→ **WHAT THE EXERCISE ASKS**: Rewrite the listing from its start through the line containing "The image size is (1376, 868). tap(1142, 204)", both ends included, swapping every "toolbar" for "menu bar". Leave everything else unchanged.

[Records from a data collection]
########################################
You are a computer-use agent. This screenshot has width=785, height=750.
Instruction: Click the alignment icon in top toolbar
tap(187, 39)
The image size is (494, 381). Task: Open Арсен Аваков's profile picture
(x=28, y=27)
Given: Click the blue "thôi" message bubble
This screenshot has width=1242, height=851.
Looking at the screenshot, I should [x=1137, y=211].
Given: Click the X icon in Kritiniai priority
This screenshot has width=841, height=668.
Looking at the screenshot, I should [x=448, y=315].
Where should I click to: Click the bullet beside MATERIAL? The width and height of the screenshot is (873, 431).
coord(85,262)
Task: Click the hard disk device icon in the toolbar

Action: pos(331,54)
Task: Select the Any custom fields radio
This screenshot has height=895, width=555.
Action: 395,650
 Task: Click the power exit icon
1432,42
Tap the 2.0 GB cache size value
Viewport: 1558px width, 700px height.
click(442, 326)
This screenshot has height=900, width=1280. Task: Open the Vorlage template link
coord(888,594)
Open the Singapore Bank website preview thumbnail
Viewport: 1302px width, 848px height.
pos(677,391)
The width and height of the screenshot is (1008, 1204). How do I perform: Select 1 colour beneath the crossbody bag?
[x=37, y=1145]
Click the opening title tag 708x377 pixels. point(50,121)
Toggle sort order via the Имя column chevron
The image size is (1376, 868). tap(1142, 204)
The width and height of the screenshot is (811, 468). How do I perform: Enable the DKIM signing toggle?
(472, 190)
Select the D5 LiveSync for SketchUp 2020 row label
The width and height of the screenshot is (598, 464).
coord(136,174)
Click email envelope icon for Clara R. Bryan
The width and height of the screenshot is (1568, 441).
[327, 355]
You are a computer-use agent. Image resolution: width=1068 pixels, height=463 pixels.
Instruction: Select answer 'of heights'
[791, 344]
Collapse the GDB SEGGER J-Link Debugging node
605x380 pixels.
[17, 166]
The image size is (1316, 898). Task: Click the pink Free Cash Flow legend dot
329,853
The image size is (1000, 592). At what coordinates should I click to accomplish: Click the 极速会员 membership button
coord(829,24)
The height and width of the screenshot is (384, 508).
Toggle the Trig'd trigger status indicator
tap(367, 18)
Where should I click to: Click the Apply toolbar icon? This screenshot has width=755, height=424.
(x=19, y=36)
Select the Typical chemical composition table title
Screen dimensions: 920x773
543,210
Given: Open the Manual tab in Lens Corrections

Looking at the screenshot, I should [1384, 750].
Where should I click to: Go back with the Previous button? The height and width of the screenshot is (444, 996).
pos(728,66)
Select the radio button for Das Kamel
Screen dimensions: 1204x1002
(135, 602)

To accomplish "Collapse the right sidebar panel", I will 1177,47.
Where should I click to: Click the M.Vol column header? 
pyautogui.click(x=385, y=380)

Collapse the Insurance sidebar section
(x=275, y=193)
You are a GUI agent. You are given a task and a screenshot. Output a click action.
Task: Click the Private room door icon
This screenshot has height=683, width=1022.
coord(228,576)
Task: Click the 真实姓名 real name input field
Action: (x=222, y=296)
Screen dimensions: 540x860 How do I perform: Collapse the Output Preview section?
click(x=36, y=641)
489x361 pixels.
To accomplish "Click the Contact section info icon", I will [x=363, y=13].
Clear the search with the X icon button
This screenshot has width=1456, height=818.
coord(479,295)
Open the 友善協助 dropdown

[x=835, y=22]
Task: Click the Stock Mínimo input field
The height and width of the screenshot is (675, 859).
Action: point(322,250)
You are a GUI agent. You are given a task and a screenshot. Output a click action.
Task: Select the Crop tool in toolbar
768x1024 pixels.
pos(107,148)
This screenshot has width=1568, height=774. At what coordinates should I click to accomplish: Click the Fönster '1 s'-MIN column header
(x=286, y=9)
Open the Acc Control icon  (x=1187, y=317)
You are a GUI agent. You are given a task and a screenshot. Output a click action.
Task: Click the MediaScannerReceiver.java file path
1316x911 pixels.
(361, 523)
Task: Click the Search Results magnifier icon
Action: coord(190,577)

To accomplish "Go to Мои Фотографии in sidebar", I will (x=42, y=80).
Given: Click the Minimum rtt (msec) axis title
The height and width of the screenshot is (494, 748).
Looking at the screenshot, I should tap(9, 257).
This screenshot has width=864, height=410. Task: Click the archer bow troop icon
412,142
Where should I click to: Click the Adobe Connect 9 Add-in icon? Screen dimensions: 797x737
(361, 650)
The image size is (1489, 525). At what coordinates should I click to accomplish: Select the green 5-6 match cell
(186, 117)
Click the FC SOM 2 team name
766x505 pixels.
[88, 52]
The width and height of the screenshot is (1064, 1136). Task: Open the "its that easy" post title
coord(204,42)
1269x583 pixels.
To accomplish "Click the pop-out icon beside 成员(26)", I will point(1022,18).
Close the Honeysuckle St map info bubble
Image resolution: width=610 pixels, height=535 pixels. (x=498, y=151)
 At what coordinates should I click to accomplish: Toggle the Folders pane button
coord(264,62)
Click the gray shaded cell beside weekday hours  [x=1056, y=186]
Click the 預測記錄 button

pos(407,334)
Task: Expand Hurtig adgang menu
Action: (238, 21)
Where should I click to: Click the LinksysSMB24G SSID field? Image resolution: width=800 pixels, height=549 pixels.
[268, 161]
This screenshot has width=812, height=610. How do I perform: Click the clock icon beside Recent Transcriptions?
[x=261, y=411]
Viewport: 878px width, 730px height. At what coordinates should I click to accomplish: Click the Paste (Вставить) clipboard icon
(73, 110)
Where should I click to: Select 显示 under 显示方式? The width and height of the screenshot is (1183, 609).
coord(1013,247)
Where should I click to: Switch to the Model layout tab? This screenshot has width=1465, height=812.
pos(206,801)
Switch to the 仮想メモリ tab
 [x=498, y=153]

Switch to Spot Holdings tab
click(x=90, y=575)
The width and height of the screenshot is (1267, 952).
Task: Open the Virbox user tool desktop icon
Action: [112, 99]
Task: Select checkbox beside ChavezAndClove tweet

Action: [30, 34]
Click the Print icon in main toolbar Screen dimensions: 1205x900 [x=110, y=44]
########################################
→ **RESULT OF THIS EXERCISE**:
You are a computer-use agent. This screenshot has width=785, height=750.
Instruction: Click the alignment icon in top menu bar
tap(187, 39)
The image size is (494, 381). Task: Open Арсен Аваков's profile picture
(x=28, y=27)
Given: Click the blue "thôi" message bubble
This screenshot has width=1242, height=851.
Looking at the screenshot, I should [x=1137, y=211].
Given: Click the X icon in Kritiniai priority
This screenshot has width=841, height=668.
Looking at the screenshot, I should [x=448, y=315].
Where should I click to: Click the bullet beside MATERIAL? The width and height of the screenshot is (873, 431).
coord(85,262)
Task: Click the hard disk device icon in the menu bar

Action: pos(331,54)
Task: Select the Any custom fields radio
This screenshot has height=895, width=555.
Action: 395,650
 Task: Click the power exit icon
1432,42
Tap the 2.0 GB cache size value
Viewport: 1558px width, 700px height.
click(442, 326)
This screenshot has height=900, width=1280. Task: Open the Vorlage template link
coord(888,594)
Open the Singapore Bank website preview thumbnail
Viewport: 1302px width, 848px height.
pos(677,391)
The width and height of the screenshot is (1008, 1204). How do I perform: Select 1 colour beneath the crossbody bag?
[x=37, y=1145]
Click the opening title tag 708x377 pixels. point(50,121)
Toggle sort order via the Имя column chevron
The image size is (1376, 868). tap(1142, 204)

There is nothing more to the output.